[If you’re going to be out at the Adobe Summit this week and would like to chat about big data models, digital analytics and how EY can help you get it right, just drop me a line and we can connect!]
When I talk to companies who are thinking about or trying to build a big data digital analytics warehouse, the two business problems that usually seem to be driving the train are attribution and optimizing user journey. They are deeply related, of course. Attribution is just a view of the user journey where campaign touches are of particular interest. So if these two applications are driving big data warehouses, it’s clear that how you model the user journey is really important.
There are people who believe that a user journey model should be constructed directly from the detail data which, for digital, would typically mean link-by-link and page-by-page. I don’t think that’s right, but before I explain why I want to revisit the notion that big data analytics is all about leaving the data in the raw form in which it’s sourced. People tend to give special pride-of-place to the data in its “raw” form, but there is no good reason why they should.

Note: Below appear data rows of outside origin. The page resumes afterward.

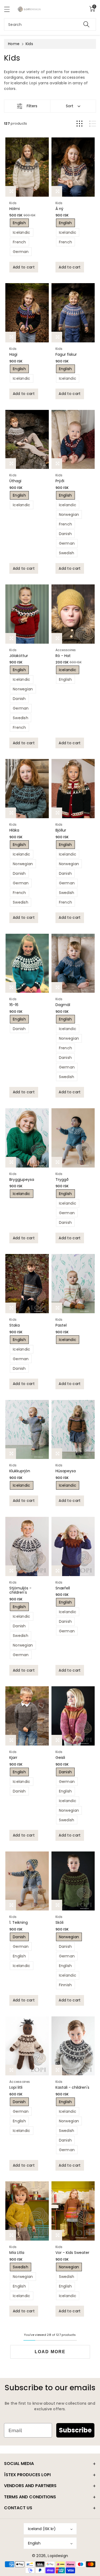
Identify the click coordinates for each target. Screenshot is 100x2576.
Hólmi (14, 208)
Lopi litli (15, 2087)
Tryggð (62, 1179)
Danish (65, 533)
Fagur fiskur (66, 354)
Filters (32, 106)
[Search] (86, 24)
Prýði (59, 481)
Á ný (59, 208)
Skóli (59, 1922)
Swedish (66, 553)
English (19, 222)
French (19, 242)
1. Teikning (18, 1922)
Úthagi (15, 481)
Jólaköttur (18, 655)
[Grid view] (79, 124)
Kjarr (13, 1757)
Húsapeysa (65, 1471)
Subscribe (75, 2430)
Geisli (60, 1757)
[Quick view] (10, 191)
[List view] (92, 124)
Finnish (65, 1985)
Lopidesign (58, 2555)
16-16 (13, 1004)
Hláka (14, 830)
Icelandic (21, 232)
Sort (69, 106)
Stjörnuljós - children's (20, 1590)
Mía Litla (16, 2252)
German (21, 251)
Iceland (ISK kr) (42, 2528)
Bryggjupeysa (21, 1179)
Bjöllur (60, 830)
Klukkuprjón (19, 1471)
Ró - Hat (63, 655)
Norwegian (69, 514)
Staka (14, 1325)
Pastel (61, 1325)
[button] (9, 9)
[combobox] (50, 24)
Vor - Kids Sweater (72, 2252)
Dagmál (62, 1004)
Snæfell (62, 1588)
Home (13, 43)
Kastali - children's (72, 2087)
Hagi (13, 354)
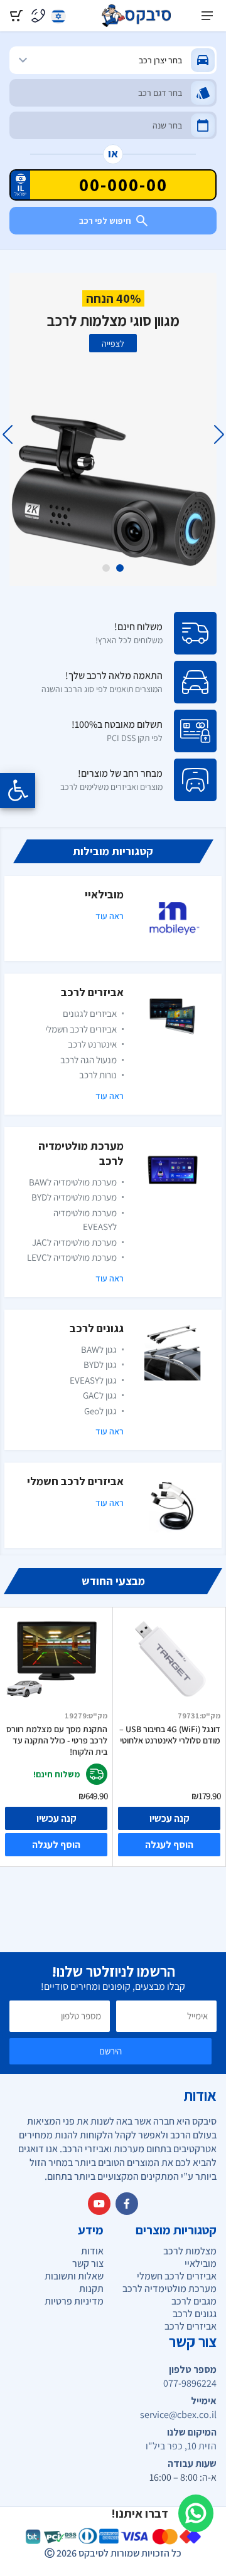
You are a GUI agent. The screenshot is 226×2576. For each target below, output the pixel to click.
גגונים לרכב (97, 1328)
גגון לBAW (99, 1349)
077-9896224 (190, 2383)
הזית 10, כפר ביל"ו (181, 2446)
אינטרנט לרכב (92, 1044)
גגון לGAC (100, 1395)
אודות (92, 2251)
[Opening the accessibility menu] (17, 790)
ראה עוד (109, 916)
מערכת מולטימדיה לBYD (74, 1197)
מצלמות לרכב (190, 2251)
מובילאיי (104, 894)
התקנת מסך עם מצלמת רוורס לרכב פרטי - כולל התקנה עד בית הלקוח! (56, 1740)
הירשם (110, 2051)
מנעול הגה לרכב (88, 1060)
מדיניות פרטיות (74, 2301)
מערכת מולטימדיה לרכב (169, 2288)
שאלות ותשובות (74, 2276)
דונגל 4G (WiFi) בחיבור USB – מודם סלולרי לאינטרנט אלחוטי (169, 1734)
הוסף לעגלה (56, 1844)
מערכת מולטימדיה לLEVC (72, 1257)
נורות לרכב (98, 1075)
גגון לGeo (100, 1411)
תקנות (91, 2288)
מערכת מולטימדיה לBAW (73, 1182)
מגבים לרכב (194, 2301)
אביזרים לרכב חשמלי (81, 1029)
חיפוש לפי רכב (105, 220)
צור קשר (88, 2263)
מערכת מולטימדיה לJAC (74, 1242)
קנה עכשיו (56, 1818)
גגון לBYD (100, 1364)
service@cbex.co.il (178, 2415)
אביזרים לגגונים (90, 1013)
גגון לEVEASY (93, 1380)
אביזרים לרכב (92, 992)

The raw form of data always represents a series of choices by someone who designed the data capture technologies or systems and those choices are typically made with little or no consideration of the downstream analytics. Even when such consideration is given, we need to remember that the measurement system designer’s view is no more authoritative than anyone else's. What’s more the designer has to account for many, many different types of possible measurement which may require data at very different levels of analysis from what is optimal for a particular problem.
Some advocates for big data analytics will argue that it’s always preferable to work with “detail” level data. But what’s “detail”? Even a moment’s reflection should make it obvious that the concept of detail is largely meaningless. In digital, is “detail” every single mouse movement on the screen? Is it page loads? Is it visits? A raw data capture system might choose any one of these three levels as the “detail” level of data it captures. It can’t be true that an arbitrary decision by a technology designer somehow confers a favored position on that particular level of data. In general, the more detail you collect or expose in a model, the more questions you can answer. What’s the trade-off? When you add detail you generally make it harder to answer those questions you could have answered with a higher level of generality.

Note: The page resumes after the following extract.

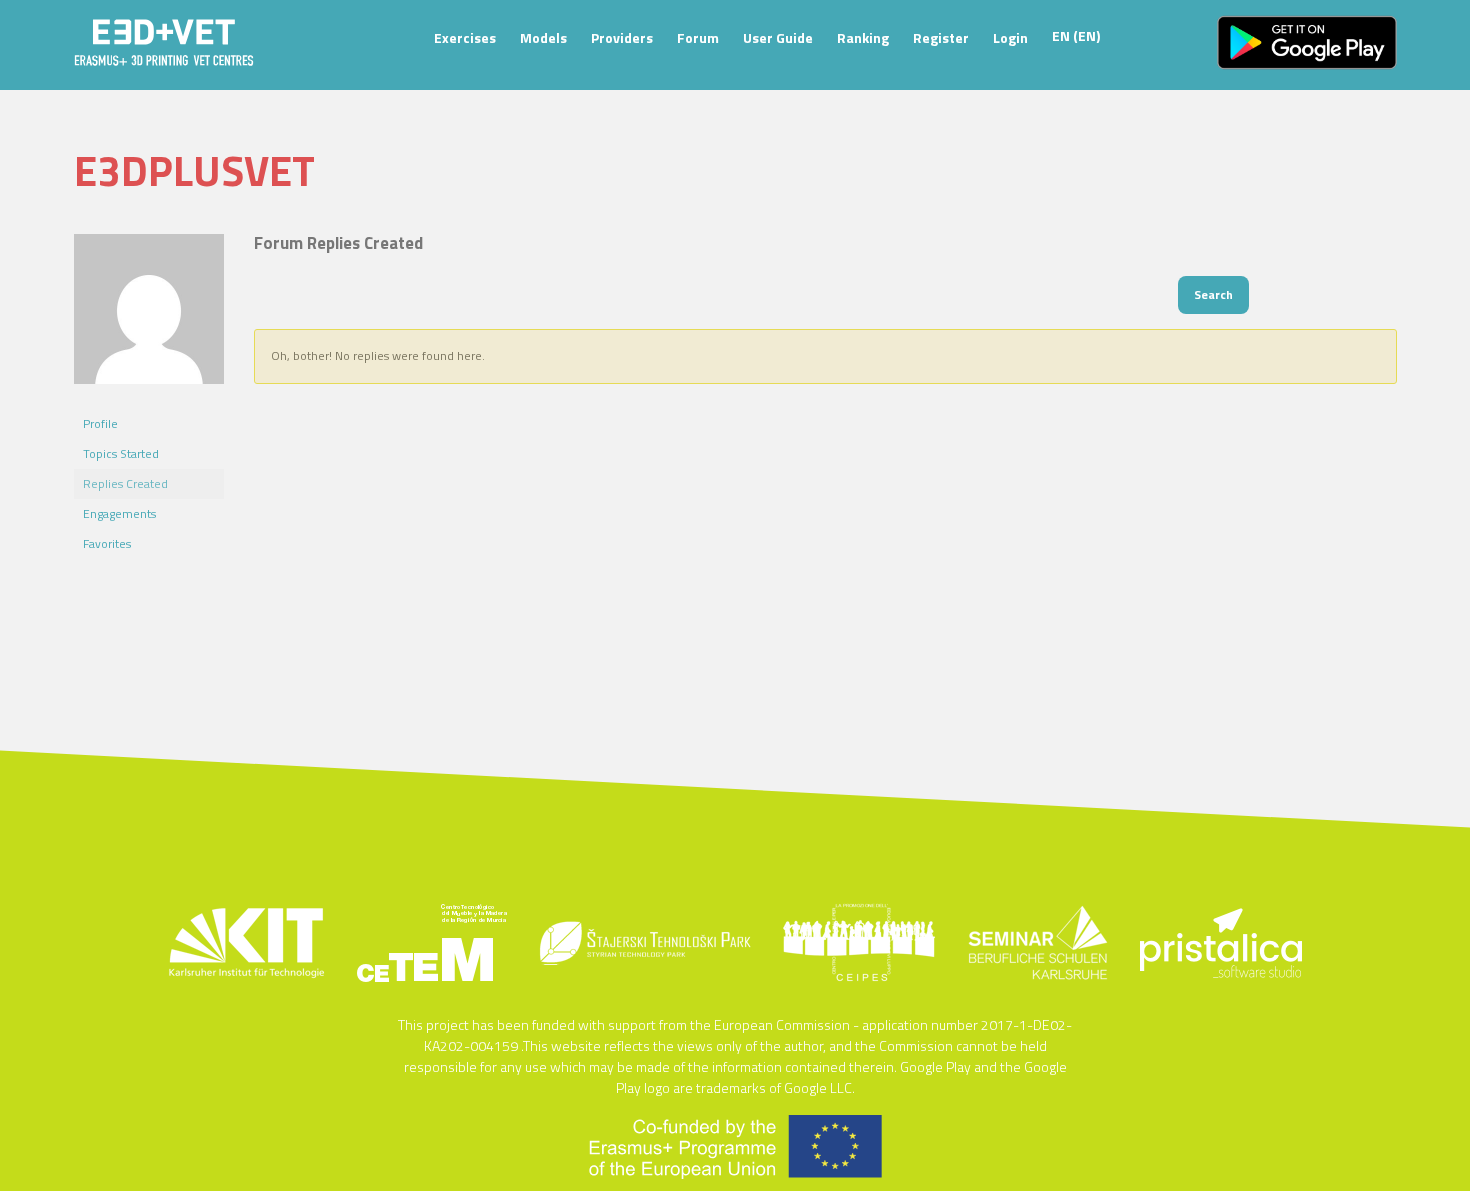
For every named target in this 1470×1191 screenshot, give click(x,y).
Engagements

It’s true that with sufficient analytic power, any higher-level view can be derived from the lowest level of detail. So collecting data at the lowest level of detail possible guarantees that you can build any higher level view necessary and the reverse, of course, is not true. But that simple fact doesn’t mean that it’s reasonable to collect or use data at the lowest level of detail. Trust a data scientist to use an electron microscope to decide if your car has a dent!
The job of the data modeler is to transform the data into the form that best supports ongoing analysis. You’re never going to support everything of course, and that’s why it’s always useful to keep the raw data around. But if you can build data models that make most analysis easier and faster, you’ve done your job.

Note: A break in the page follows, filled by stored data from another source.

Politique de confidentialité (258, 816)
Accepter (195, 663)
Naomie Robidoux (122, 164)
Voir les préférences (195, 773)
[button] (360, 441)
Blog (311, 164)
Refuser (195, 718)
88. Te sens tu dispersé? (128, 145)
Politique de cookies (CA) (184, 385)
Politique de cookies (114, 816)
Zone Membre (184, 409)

So what’s the right level of data to understand user-journey?
For most enterprises, the key fact about user-journey analysis is that the data is inherently multi-sourced. You aren’t simply stringing together one web visit after another – all with exactly the same type of detail data. More likely, you’re combining data from a digital analytics system, an email system, a store or branch system, a call-center and maybe some other stuff as well.
What makes this tricky is that the underlying detail from every source is fundamentally different (and oh, by the way, the level of detail captured by every source is quite different). On the web, you typically have a fairly fine-grained view that shows page-by-page interactions. In the call-center, your view may be at the call level or it may capture each transfer as an independent record. At the branch or store, you may have a CRM like record with activities and notes or you may only have a transaction record.
If you simply combine all this data, these differences in the level and type of detail data make analysis virtually impossible.
So the first step in building a user-journey model is to get to a level of abstraction where each touchpoint can be represented equally. Of course, we also want that level of abstraction to be as little lossy as possible for every data source!
For web and mobile data, there really aren’t too many alternatives. You can’t go up to the visitor level, because it’s the journey you’re trying to represent. The page level, on the other hand, is to detailed since there isn’t likely to be a corresponding level of detail in your non-web sources. Almost by default, therefore, you’re likely to end up at the visit or unit-of-work level that I described previously.
At this level, our concepts of two-tiered segmentation are hugely important. I’ve written about two-tiered segmentation often, so I’ll just recap here. In a two-tiered segmentation, the first tier is the visitor type. This is the traditional visitor segmentation based on persona or relationship. The second tier is a visit or unit-of-work based segmentation that is behavioral and is designed to capture the visit intent. It changes with each new touch (or even inside the touch if you’re using a unit-work concept).
We usually describe the two-tiers as describing who somebody is (tier 1) and what they are trying to accomplish (tier 2).
That second tier of visit intent is perfect for building out a user-journey model. It provides a highly aggregated but relatively non-lossy representation of what a visit was about and how successful it was. Both are critical pieces of information when you’re trying to model user-journey.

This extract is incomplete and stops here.